▶ _Exercise objective_
The response should consist solely of the lines running from the line with "At what coordinates should I click to accomplish: Click the Add" to the end of the data, retyped exactly.

Records supplied below:

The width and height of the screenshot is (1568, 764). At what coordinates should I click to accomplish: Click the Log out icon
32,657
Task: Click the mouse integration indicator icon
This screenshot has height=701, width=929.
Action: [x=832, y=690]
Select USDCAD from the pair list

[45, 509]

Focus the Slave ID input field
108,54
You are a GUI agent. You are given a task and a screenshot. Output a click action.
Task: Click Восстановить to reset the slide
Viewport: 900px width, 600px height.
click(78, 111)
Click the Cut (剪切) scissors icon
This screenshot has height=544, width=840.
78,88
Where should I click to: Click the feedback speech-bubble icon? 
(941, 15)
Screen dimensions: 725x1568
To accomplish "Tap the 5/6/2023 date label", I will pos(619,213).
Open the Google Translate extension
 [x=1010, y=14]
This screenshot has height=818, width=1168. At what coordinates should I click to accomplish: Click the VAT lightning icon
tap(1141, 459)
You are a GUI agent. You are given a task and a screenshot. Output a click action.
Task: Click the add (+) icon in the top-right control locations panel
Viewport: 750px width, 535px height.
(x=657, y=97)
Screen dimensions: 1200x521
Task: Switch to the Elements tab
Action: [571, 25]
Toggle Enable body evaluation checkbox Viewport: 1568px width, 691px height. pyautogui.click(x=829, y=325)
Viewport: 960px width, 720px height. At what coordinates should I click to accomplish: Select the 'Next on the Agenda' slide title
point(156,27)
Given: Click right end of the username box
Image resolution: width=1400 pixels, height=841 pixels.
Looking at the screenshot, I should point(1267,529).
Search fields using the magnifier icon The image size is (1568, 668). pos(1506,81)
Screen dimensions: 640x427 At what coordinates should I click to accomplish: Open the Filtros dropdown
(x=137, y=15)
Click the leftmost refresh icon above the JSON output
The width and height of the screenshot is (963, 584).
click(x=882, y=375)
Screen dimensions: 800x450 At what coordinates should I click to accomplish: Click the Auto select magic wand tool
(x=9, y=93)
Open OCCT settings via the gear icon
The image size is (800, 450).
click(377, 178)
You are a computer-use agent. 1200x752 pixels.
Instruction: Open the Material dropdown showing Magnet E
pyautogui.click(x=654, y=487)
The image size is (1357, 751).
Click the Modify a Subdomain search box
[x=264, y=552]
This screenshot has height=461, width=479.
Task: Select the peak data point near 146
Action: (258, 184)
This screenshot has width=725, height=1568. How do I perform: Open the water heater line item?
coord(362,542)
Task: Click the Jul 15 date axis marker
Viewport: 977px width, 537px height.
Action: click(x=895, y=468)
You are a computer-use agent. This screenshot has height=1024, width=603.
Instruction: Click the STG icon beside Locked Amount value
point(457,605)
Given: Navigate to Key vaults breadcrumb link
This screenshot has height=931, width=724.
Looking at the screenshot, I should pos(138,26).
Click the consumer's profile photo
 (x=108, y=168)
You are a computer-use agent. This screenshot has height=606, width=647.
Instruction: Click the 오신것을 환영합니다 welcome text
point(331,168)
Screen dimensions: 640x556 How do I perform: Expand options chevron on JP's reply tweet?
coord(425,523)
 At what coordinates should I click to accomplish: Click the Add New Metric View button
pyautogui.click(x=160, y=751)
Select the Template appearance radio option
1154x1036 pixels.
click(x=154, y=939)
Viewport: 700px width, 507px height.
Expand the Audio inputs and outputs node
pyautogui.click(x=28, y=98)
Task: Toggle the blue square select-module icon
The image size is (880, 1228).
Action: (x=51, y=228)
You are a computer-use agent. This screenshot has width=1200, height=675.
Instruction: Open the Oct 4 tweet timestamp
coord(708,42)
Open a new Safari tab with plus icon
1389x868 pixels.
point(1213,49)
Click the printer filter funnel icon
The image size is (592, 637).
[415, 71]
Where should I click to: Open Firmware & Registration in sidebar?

End of Records supplied.

▶ _Exercise output_
 At what coordinates should I click to accomplish: Click the Add New Metric View button
pyautogui.click(x=160, y=751)
Select the Template appearance radio option
1154x1036 pixels.
click(x=154, y=939)
Viewport: 700px width, 507px height.
Expand the Audio inputs and outputs node
pyautogui.click(x=28, y=98)
Task: Toggle the blue square select-module icon
The image size is (880, 1228).
Action: (x=51, y=228)
You are a computer-use agent. This screenshot has width=1200, height=675.
Instruction: Open the Oct 4 tweet timestamp
coord(708,42)
Open a new Safari tab with plus icon
1389x868 pixels.
point(1213,49)
Click the printer filter funnel icon
The image size is (592, 637).
[415, 71]
Where should I click to: Open Firmware & Registration in sidebar?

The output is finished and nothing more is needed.